The Yantra drainage basin covers a territory of 7,862 km^{2} or 0.96% of the Danube's total and borders the basins of the Osam and the Barata to the west, the Rusenski Lom and the Kamchiya to the east and northeast, and the Tundzha of the Maritsa drainage to the south of the Balkan Mountain's main water divide. Its river basin is the fifth largest in Bulgaria by area, after those of the Maritsa, the Struma, the Iskar and the Tundzha, encompassing the whole Gabrovo Province, 90% of Veliko Tarnovo Province, 40% of Targovishte Province, the southwestern part of Ruse Province, and small areas of Lovech and Sliven Province. In the Balkan Mountains the river basin is covered mainly with deciduous forests. To the north in the fore-Balkan section, the catchment area of the Yantra is well forested and grassed and high-stemmed woods gradually give way to low-stemmed ones. The main tributaries from the source to the mouth are the Belitsa (57 km), the Stara reka (92 km), the Rositsa (164 km), the Eliyska reka (32 km) and the Strudena (45 km). Other major rivers within the Yantra basin include the Golyama reka (75 km), the Veselina (70 km) and the Vidima (68 km).

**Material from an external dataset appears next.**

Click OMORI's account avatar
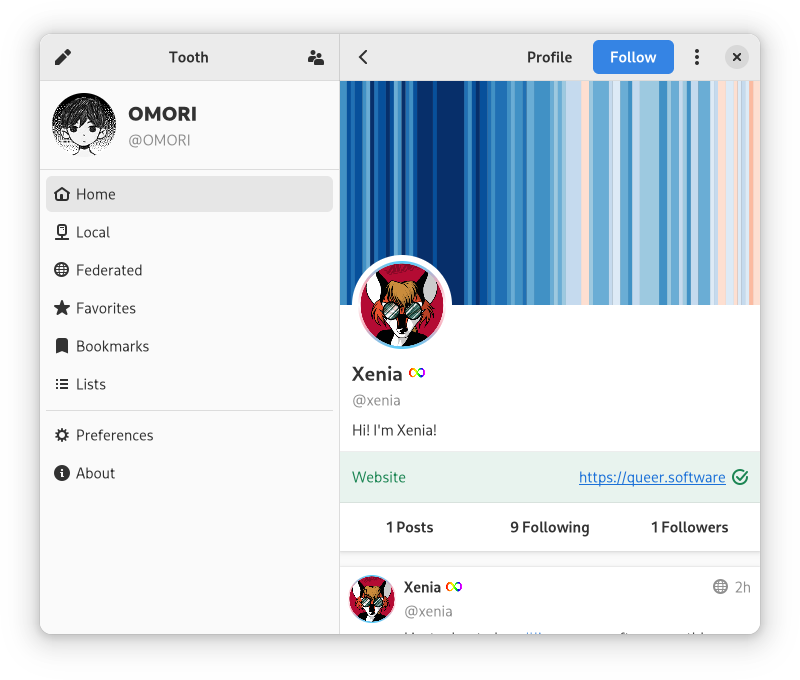 (84, 124)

The Yantra has a mixed feed of snow, rain and karst waters. Snow and rain feed is prevalent in the Balkan Mountains and the fore-Balkan, rain in the Danubian Plain and underground karst water in the fore-Balkan. High water is in March–June in the Balkan Mountains due to the snow melt while in the Danubian Plain it is in January–June; low water is in August–October. During the spring high water comes about 70–80% of the total annual discharge, while during the autumn low water come 9–10%. The average annual discharge is 4 m^{3}/s at Gabrovo, 11.9 m^{3}/s at Veliko Tarnovo, 36.8 m^{3}/s at Karantsi and 47 m^{3}/s at the mouth. Since the Yantra is prone to floods, its lower left bank in the Danubian Plain is protected with dikes.

== Ecology ==
The whole river course is included in the European Union network of nature protection areas Natura 2000 under the code Yantra BG0000610 A total of 64 fish species have been recorded from the Yantra, of them 55 are autochthonous. Many of the local fishes are of conservation importance and are protected, including Kessler's gudgeon, Danubian longbarbel gudgeon, Danube whitefin gudgeon, spined loach, Balkan golden loach, Balon's ruffe, striped ruffe, weatherfish, Balkan loach, Danube streber, zingel, European bitterling, asp, sabrefish, Romanian barbel, Ukrainian brook lamprey, etc. Four of the six goby species found in the Bulgarian section of the Danube also occur in the Yantra — monkey goby, round goby, racer goby and tubenose goby.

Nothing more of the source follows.